American Medical Association: Topic Landing Pages (A D8 Case Study)

The challenges of Drupal 8 landing page building integrated with a pattern library-based approach to theming were the focus of this session, led by the American Medical Association. We’ve felt so much similar pain and joy on recent projects. The session also closed with the reminder that we all need to look into how Layout Builder in 8.5 and the Layout Initiative will impact this process going forward, which is extremely important.

Power to the authors! Toward achieving fast, flexible visual content authoring

I was delighted to see this presentation regarding the quest in Drupal for intuitive and sophisticated content creation tools. Beating up Drupal’s content authoring seems rather straightforward these days (hey, was it ever NOT easy to pick on?), and any movement on the Layout Initiative is where I am aiming to get more involved in the community and explore at DrupalCon 2018. This session provided a fresh insight into how to improve the interface and pulled some excellent questions from the audience.

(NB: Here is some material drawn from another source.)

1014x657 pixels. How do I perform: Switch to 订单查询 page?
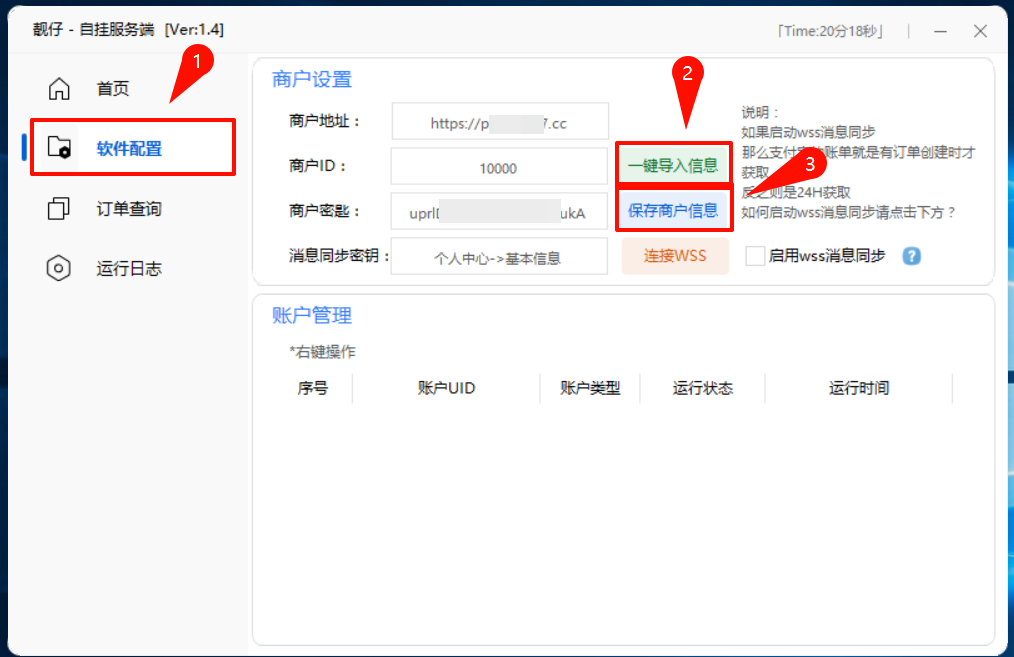[x=128, y=209]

Lately, I’ve been struggling with providing the content author with an interface that helps them envision the page on mobile. It’s a challenge for authors to assemble and anticipate the final page on all devices and have the content communicate effectively. I’m excited to continue this conversation in Nashville.

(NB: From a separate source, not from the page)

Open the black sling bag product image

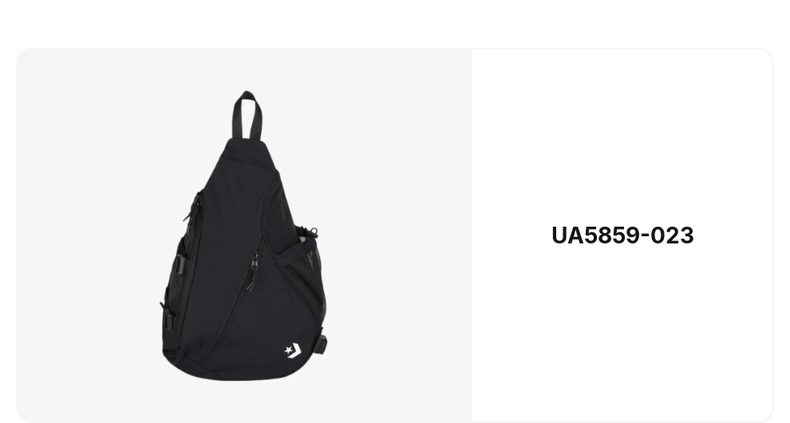point(244,236)
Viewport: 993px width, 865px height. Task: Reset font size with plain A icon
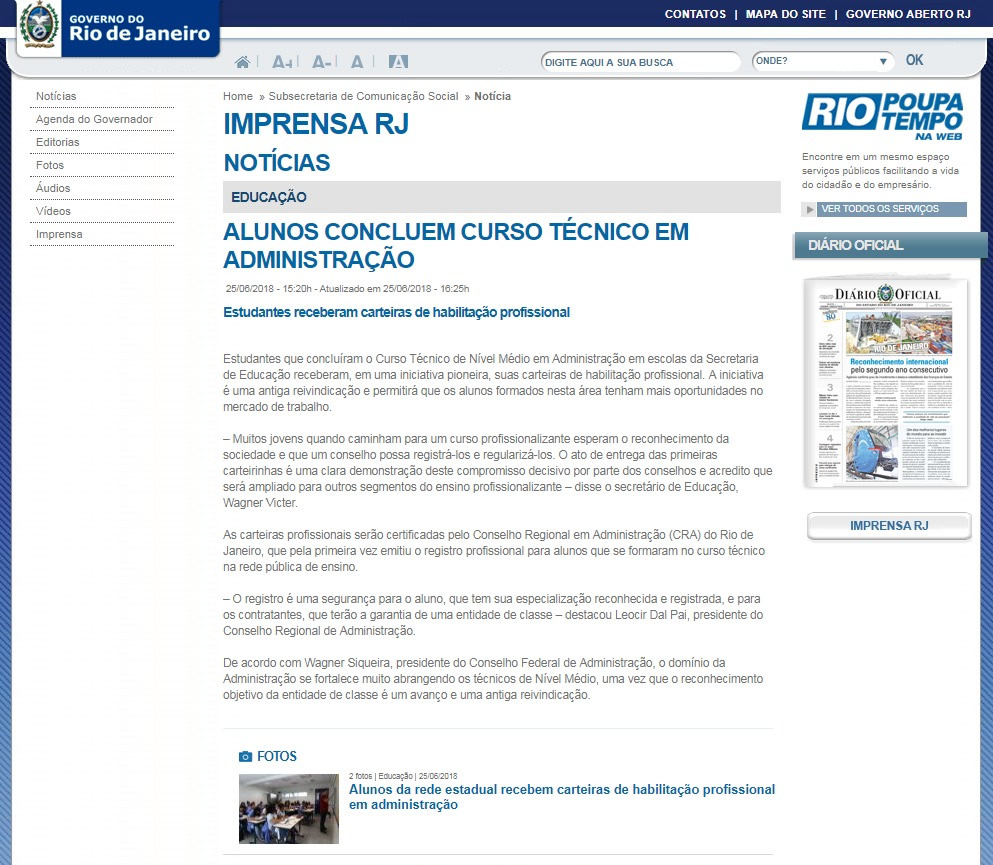pos(357,62)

Keynote Session: What's So Open About Open Source?

It’s never easy to talk about diversity and inclusion because there will always be someone you offend. Maybe Chris Rooney saw this coming when he wrote his first idea of inclusion: “Don’t ever EVER EVER judge someone presenting at a Drupal event.” Although he got some flack on Twitter, Rooney’s talk on Inclusion was approached with the best intentions in mind on how we can be more inclusive as a community. For example: “drop your weapons,” in which he reminds us we all have different methods of ostracizing others. Whether it be Twitter or blog posts, we need to learn to stop attacking each other because everyone is a perpetrator and everyone is a victim.

Rooney continued on to discuss how we can all be a part of inclusion. He suggests that we all take steps to make diversity more visible within our companies and that we hold our leadership teams more accountable in proactively seeking diverse candidates. To make this idea actionable, he stresses to go out of our way to be more welcoming and accessible to our diverse candidates and coworkers. One of the ways Rooney has done this is by partnering with Palantir to sponsor scholarships for minority youth to attend Drupalcon and receive free Drupal training. Overall, the talk was very informative and it was encouraging to see large diversity initiatives taking place in the community.

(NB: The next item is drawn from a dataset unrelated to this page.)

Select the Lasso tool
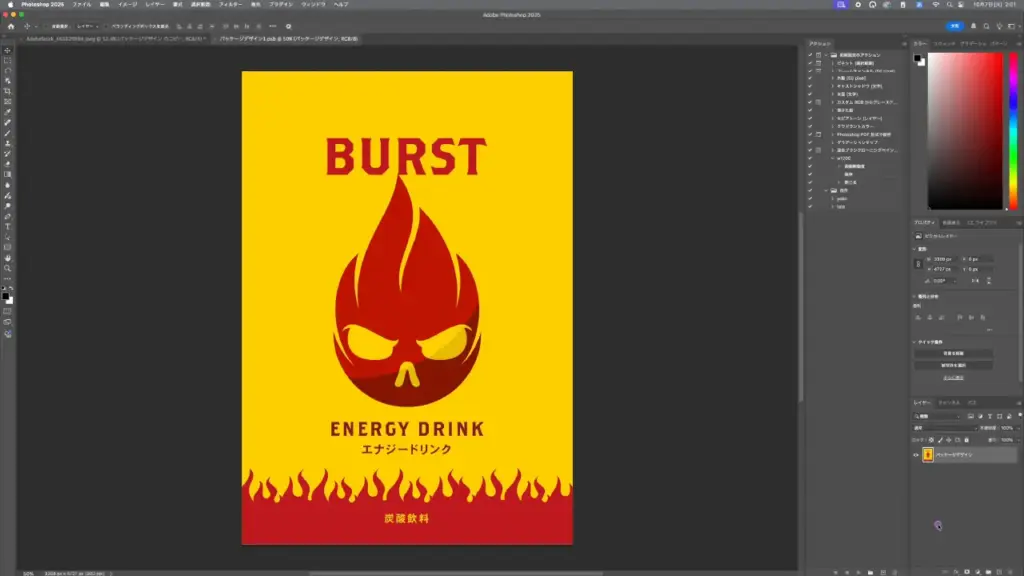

Practical UX When You Have (almost) No Time or Money

I ended MidCamp on a high note by Gwendelyn Daniels. I always find topics more interesting when I hear client stories and the journey to finding a solution. Daniels laid out some interesting scenarios for people searching for specific legal issues, including using some free, online tools such as Usability Hub and Optimal Workshop. Thanks to this session, I also now have a vetted list of new tools to test drive for A/B optimization, like Google Optimize, Drupal A/B testing module, the paid tool Virtual Website Optimizer, and A/B testing for Mailchimp. In my opinion, that is the sign of an excellent session – exposure to new tools and inspiration to try them out. If you missed this session and are in the Chicagoland area, Daniels will be giving the presentation at the Fox Valley Drupal Meet Up on Wednesday, May 16.


Organized by volunteers from the regional Drupal community, MidCamp features curated sessions and panel conversations by internationally-renowned Drupal experts. MidCamp offers up to 350 attendees the opportunity to increase their Drupal knowledge through networking, code sprints, training, and more.